Many attempts have been made at increasing bonding between the fibers or other constituent particles by their chemical modification. The activation of lignin for bonding can be carried out by oxidative enzymes [137139]. Particularly, the auto-adhesion of beechwood (Fagus sylvatica) fibers was enhanced by a pretreatment of the fibers with a T. villosa laccase (Novozymes A/S) [139]. The mechanism of enzymatic catalyzed bonding is linked to the generation of stable radicals in lignin by oxidation. Fiberboards made from laccase-treated fibers have a high wet strength compared to boards made from untreated fibers. Furthermore, the surfaces of laccase-treated fibers have shown a markedly increased hydrophobicity, as well as a change in the chemical composition, indicating that lignin extractives precipitated on the fiber surfaces. Another approach to substitute synthetic resins in wood composite production is a two-component system in which laccase-treated technical lignin, such as kraft lignin or lignosulfonate, functions as the adhesive. This method has been applied to the production of PB [140142], even if the use of water-soluble lignosulfonates generates products displaying poor dimensional stability [141]. A variant process has also been described where a laccase-oxidized lignin-based adhesive, with 1 % methylene diphenyl diisocyanate, resulted in PBs with doubled tensile strength and reduced swelling in water [143].

Other examples

Membrane fouling is a serious problem in membrane filtration due to adsorption of components from the feed [144]. Among other factors, also the (surface) material of the membrane affects adsorption. Poly(ether sulfone) (PES) is a popular hydrophobic material for membranes. A (more) hydrophilic membrane surface may reduce (or even prevent) adsorption [145]. A laccase-mediated grafting of PES with 4-hydroxybenzoic acid and gallic acid in controlled reaction conditions has proved to have clear potential for reduction of fouling by proteins, polysaccharides, and polyphenols, probably related to the more hydrophilic surface [146].

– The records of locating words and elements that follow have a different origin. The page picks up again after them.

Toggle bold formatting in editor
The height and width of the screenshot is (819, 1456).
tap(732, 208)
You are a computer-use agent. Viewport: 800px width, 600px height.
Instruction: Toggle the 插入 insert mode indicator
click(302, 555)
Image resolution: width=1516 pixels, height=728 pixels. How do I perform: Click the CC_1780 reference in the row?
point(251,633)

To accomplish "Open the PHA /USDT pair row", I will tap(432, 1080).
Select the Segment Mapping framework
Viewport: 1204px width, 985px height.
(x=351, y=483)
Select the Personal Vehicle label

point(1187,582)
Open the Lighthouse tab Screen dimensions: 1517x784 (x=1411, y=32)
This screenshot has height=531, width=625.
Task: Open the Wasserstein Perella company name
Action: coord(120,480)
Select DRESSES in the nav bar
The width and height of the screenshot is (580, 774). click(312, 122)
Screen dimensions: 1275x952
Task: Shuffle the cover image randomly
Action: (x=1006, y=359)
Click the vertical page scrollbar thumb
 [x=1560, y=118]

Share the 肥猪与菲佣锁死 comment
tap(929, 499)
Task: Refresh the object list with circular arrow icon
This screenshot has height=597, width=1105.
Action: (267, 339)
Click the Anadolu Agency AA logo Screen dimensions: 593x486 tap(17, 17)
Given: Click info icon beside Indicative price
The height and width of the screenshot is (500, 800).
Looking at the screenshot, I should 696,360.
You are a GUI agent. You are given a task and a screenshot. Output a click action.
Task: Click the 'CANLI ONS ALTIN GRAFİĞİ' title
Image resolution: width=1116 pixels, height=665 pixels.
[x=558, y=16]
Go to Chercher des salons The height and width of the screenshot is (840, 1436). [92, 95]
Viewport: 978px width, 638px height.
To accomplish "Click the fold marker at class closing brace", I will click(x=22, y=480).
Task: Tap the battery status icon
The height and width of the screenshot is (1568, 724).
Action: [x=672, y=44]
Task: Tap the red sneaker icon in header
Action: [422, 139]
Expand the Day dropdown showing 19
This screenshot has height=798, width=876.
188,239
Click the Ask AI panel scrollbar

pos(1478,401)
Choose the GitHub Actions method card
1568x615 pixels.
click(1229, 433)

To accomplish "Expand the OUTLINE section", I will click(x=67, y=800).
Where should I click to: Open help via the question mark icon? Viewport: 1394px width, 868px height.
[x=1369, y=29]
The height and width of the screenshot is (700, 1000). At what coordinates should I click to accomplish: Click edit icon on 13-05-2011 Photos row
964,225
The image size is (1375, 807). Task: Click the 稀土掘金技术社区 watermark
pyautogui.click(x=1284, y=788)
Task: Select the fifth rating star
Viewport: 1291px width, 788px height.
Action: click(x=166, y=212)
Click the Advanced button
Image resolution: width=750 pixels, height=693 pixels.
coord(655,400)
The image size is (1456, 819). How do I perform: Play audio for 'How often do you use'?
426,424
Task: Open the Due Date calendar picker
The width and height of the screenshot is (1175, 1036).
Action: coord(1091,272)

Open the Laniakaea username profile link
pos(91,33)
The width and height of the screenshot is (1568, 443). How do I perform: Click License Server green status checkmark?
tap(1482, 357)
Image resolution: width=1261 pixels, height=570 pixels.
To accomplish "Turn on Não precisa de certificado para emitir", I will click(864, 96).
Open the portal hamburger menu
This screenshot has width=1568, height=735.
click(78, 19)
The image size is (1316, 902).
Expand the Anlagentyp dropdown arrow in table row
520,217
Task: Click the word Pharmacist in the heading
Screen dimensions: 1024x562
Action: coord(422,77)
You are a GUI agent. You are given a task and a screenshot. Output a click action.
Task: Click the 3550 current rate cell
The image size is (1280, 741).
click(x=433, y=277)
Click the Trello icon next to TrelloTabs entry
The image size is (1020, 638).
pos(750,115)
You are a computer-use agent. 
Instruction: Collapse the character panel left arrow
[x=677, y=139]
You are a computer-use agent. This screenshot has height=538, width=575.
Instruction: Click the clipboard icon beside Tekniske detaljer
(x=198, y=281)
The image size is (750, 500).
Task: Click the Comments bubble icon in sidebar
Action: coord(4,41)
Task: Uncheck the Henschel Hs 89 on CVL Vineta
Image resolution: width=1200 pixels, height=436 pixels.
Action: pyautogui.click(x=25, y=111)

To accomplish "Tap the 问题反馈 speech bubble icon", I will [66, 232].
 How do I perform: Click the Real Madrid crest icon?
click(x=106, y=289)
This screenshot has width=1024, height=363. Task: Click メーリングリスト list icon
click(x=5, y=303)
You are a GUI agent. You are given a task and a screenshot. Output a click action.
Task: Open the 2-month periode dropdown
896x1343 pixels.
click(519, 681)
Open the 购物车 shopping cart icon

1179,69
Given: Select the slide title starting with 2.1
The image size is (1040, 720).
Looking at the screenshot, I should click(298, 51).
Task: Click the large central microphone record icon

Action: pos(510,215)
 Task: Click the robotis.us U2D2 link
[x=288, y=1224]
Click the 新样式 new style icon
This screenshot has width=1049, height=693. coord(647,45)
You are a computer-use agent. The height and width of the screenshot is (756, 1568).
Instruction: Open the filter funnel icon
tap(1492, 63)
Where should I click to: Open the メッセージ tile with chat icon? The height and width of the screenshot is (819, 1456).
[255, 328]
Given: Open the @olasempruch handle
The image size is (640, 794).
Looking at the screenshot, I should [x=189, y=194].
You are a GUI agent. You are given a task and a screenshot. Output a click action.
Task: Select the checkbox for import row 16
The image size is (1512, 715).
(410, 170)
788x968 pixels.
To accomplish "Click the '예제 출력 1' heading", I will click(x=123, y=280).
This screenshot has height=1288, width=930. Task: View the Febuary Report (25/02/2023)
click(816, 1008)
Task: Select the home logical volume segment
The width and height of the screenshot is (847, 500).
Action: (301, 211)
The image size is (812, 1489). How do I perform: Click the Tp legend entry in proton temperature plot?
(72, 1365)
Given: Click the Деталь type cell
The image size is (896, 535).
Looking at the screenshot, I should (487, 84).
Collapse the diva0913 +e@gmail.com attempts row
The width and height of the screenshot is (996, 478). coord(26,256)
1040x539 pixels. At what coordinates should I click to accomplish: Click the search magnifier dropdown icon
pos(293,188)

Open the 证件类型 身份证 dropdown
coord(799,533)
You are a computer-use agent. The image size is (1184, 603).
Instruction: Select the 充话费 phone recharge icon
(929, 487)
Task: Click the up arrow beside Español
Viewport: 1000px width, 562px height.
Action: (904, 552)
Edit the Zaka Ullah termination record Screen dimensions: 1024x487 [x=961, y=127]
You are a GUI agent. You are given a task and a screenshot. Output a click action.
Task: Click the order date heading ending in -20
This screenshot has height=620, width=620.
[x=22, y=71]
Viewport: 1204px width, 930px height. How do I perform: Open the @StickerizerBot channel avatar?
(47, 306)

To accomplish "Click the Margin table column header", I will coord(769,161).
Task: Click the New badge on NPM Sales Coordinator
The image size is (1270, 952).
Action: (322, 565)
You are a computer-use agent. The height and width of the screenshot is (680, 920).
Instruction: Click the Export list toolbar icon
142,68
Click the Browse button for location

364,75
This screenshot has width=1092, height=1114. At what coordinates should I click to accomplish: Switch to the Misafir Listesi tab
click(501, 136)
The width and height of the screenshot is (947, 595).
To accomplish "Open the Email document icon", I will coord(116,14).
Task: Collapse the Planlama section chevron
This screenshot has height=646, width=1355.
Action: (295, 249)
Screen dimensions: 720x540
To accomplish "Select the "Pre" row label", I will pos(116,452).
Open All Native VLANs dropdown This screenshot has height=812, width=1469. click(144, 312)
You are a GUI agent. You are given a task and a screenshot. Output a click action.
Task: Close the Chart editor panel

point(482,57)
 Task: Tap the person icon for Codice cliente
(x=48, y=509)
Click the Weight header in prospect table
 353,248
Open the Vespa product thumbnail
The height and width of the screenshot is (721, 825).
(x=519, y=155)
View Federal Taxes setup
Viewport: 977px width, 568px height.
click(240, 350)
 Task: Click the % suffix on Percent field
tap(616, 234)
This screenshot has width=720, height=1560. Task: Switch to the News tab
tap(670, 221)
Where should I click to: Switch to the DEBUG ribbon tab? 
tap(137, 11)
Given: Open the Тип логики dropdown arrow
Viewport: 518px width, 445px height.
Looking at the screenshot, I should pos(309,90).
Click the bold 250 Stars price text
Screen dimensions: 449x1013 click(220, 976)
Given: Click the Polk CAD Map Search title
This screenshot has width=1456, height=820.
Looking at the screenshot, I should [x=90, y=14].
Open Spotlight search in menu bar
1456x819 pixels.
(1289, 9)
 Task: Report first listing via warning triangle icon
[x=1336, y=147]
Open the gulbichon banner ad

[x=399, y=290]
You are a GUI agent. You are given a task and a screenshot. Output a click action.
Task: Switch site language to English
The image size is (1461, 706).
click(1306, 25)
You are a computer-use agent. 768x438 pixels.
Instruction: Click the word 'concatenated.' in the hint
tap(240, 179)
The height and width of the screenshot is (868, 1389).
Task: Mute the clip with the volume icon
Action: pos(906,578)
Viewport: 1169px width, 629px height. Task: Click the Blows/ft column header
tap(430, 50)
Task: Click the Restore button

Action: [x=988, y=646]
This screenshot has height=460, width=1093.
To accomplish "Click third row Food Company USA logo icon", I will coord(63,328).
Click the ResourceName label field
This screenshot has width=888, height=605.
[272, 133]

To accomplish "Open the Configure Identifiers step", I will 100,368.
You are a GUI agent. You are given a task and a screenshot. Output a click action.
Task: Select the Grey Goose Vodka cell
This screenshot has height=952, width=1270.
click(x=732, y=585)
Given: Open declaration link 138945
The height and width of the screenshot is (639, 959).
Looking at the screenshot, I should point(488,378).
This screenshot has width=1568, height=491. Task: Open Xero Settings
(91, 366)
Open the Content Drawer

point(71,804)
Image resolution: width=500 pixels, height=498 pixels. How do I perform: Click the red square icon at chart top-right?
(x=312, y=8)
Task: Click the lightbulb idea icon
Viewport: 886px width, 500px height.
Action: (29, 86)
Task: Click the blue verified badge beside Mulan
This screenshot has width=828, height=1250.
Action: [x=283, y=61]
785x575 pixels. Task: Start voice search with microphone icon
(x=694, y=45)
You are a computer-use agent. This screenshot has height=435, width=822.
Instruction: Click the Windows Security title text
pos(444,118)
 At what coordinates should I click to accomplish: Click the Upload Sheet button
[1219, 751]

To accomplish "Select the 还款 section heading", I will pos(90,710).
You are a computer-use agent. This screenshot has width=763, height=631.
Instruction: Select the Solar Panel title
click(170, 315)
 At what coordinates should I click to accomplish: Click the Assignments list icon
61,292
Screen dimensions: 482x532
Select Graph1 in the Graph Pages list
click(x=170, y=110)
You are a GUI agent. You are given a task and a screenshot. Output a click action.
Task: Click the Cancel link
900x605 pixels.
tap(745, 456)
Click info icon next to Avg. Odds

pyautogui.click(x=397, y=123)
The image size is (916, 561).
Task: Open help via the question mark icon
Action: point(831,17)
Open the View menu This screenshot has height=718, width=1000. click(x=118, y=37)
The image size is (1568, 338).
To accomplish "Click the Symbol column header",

Pharmaceutical and cosmetic industries

Laccases can catalyze the synthesis of various therapeutics, such as antibiotics, antimicrobials and anti-cancer drugs. The usefulness of laccases for the amination of new antibiotics has been demonstrated. Many potential aromatic substituents of penicillins and cephalosporins are natural laccase substrates. Mikolasch and coworkers synthesized different novel β-lactam antibiotics (e.g., cephalosporins, penicillins and carbacephems) through laccase-catalyzed amination of amino β-lactams and 2,5-dihydroxyphenylacetic acid, 2,5-dihydroxybenzoic acid or catechols [147150]. Novel cyclosporin analogs can be obtained through a laccase-mediated oxidation [151].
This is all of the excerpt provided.